**Article:**
/---

Can you recommend a dry French chablis for an important buerre blanc?
I'm trying to replicate a beautiful buerre blanc that involved provencal herbs (heavy on the lavender) and a gorgeous almost bitter twist from the wine, which I'm told was a chablis. (It almost reminded me of the bitterness of a great real-Swiss cheese fondue with kirschwasser.)
What's a good (and not exorbitant) dry French chablis to use for a sauce like this? It was mentioned to me that American chablis will likely be too sweet and a fitting substitute might be a sauvingon blanc.
Lemon, minerals and acid -- not bitterness -- are normally associated with Chablis. And any bitterness a Chablis had would likely be overwhelmed by all that butter and all those herbs. Personally, I'd drink the Chablis and make the beurre blanc with a sharp, minerally, dry white. Some French Sauvignon Blancs would fill the bill, but most New World SBs wouldn't, due to their exuberant fruit and relatively high residual sugar levels.
If the wine that was used was a French Chablis, I'm pretty sure it was a simple one, and not a Premier Cru or better. I often cook with that kind of wine for just the occasion you've described. Actually, my "house White" is a French Chardonnay from a town just south of Chablis that retails for $11.99 a bottle. Love to drink it as well...... called Cuvée de Vezelay. Wines like this are sometimes hard to find. Cali Chardonnays are not good subs, One that is generally available is the Chardonnay called St. Veran, and Georges Duboeuf's is kinda all over most American wine shops. I use that one a lot, as well.
Well, so I browsed over to the henrydevezeley winery Website, and it encouraged e-mails. So I sent one off asking where in L.A. the Cuvee de Vezelay could be had. I got this prompt response back from a woman there - the last line is the kicker. :) <3
You may be able to purchase Henry de Vézelay at :
Pacific Coast WIne Marketing
16580 Harbour Bld., #G
The Henry WIne Group
These are the nearest two places I can think of. If not I'm afraid you'll just have to come to Burgundy...

\---

**Set of tasks:**
1. Summarize the forum thread in two sentences.
2. Answer these questions on the forum thread:
(a) Which herb was the sauce heavy on?
(b) Why would most New World Sauvignon Blancs not be suitable?
(c) What is the retail price of the "house White" bottle?
3. Rewrite the part of the forum thread that begins at the words "I'm trying to" and stops after "fondue with kirschwasser.)", substituting "rosemary" for "lavender".
The lines after this point are not needed.

**Given information:**
/---

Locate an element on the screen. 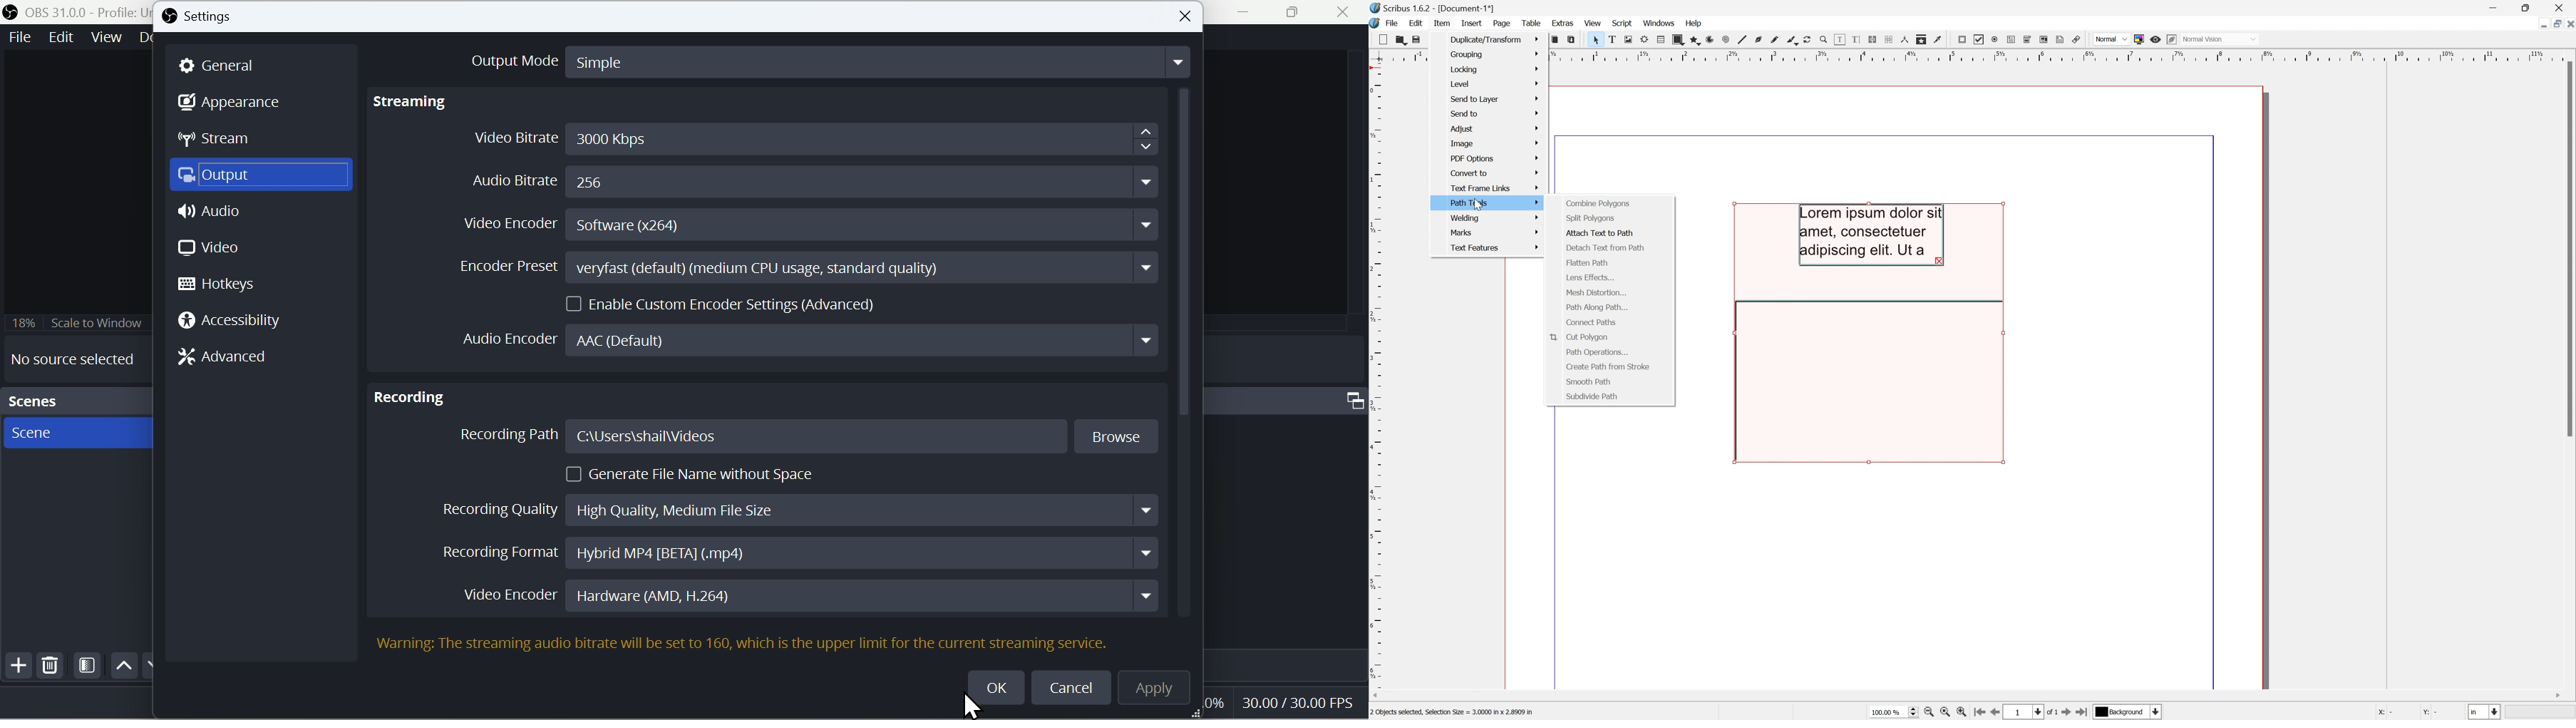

\---

**Solutions by task:**
1. A person seeks a reasonably priced dry French Chablis to recreate a beurre blanc with Provençal herbs and a slightly bitter note from the wine. Replies note that Chablis is usually associated with lemon, minerals and acid rather than bitterness and suggest a sharp, dry white or a simple French Chardonnay such as Cuvée de Vezelay or St. Veran, while a winery reply names two possible sellers and says that otherwise one will have to come to Burgundy.

2.
(a) Lavender.
(b) Because of their exuberant fruit and relatively high residual sugar levels.
(c) $11.99 a bottle.

3.
I'm trying to replicate a beautiful buerre blanc that involved provencal herbs (heavy on the rosemary) and a gorgeous almost bitter twist from the wine, which I'm told was a chablis. (It almost reminded me of the bitterness of a great real-Swiss cheese fondue with kirschwasser.)